**Given task**. Show each line of the records below that contains the string "click".

**Data excerpts**.
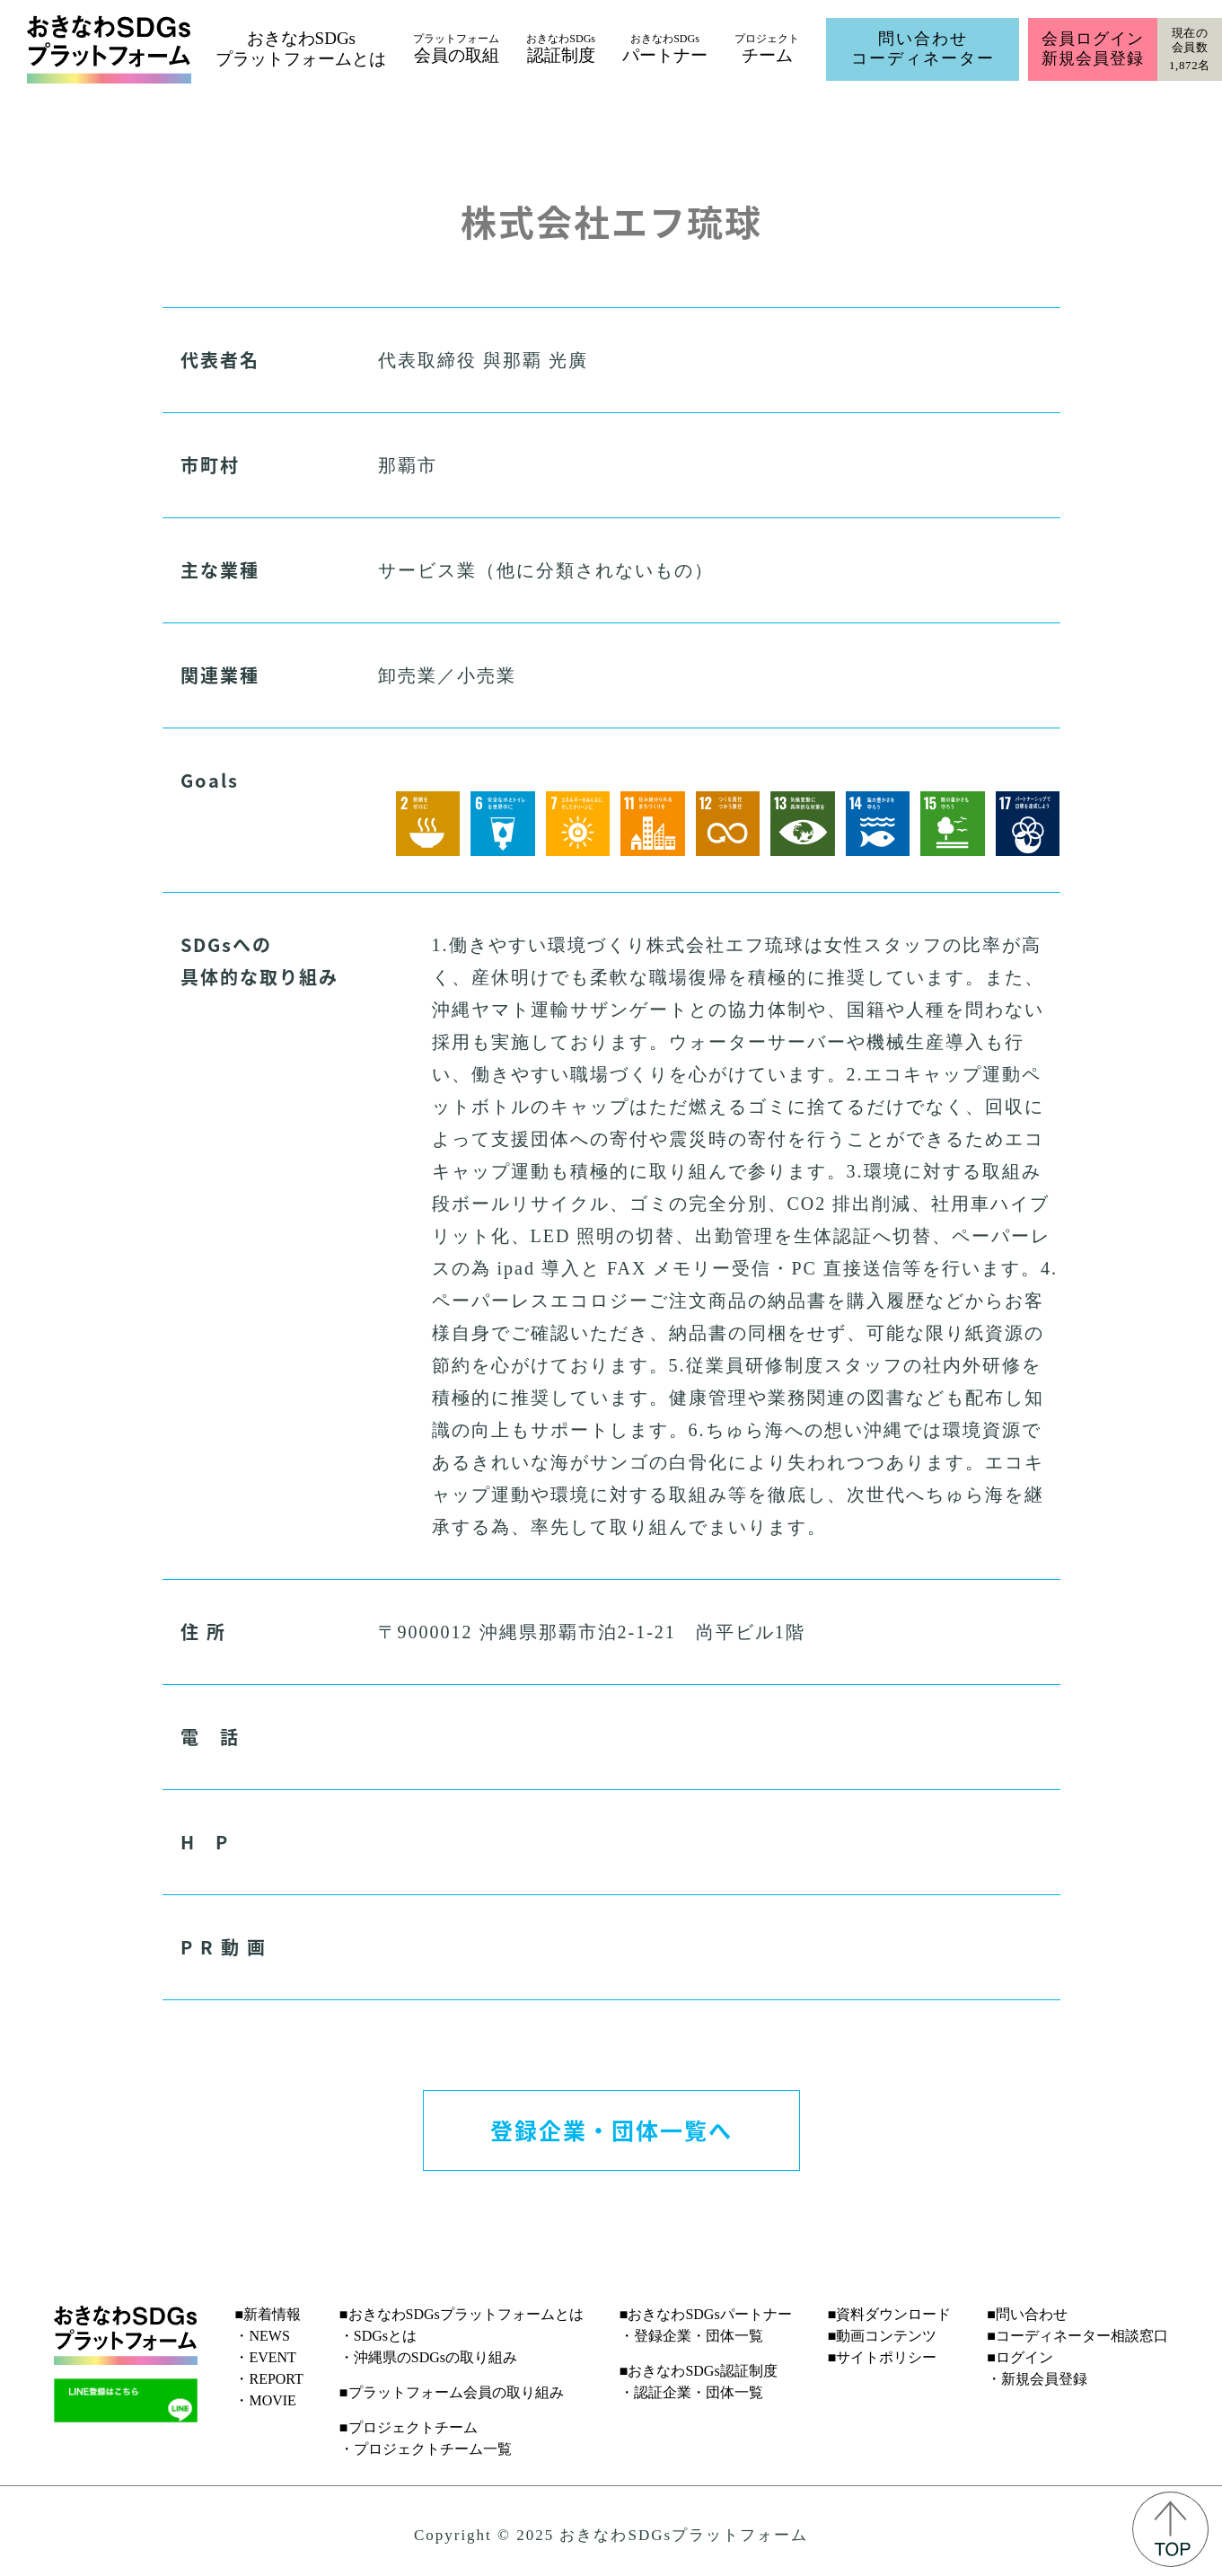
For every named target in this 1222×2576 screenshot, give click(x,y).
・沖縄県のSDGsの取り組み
* * *
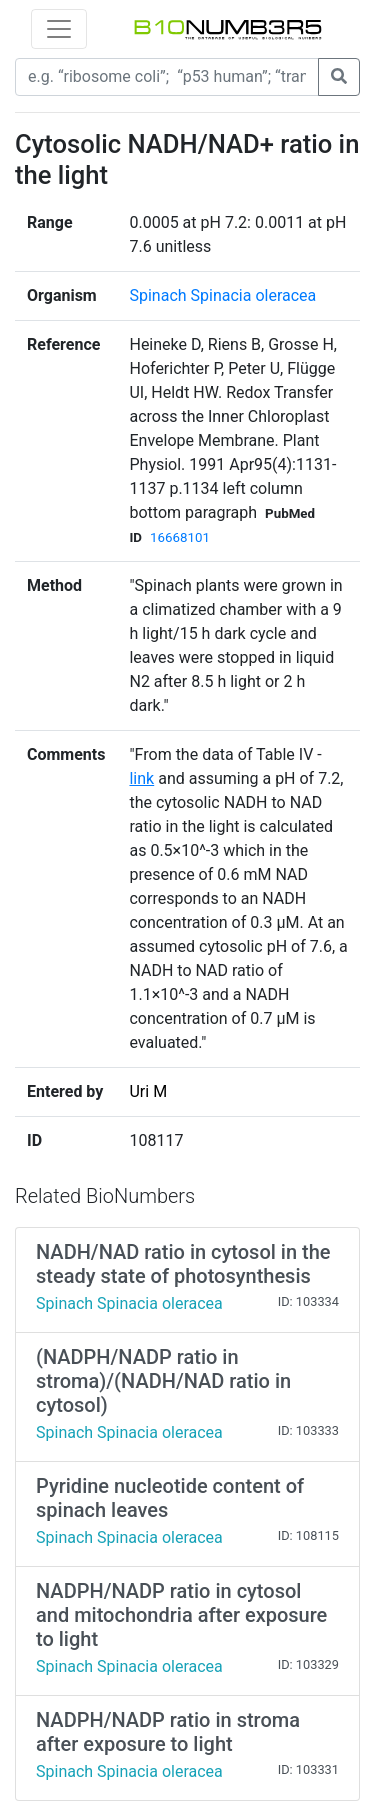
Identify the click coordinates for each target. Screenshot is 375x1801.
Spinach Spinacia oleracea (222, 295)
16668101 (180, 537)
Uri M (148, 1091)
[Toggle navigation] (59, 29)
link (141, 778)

**Task result**.
For every named target in this 1222×2576 screenshot, give click(x,y).
Identify the click coordinates for each target. Screenshot is 375x1801.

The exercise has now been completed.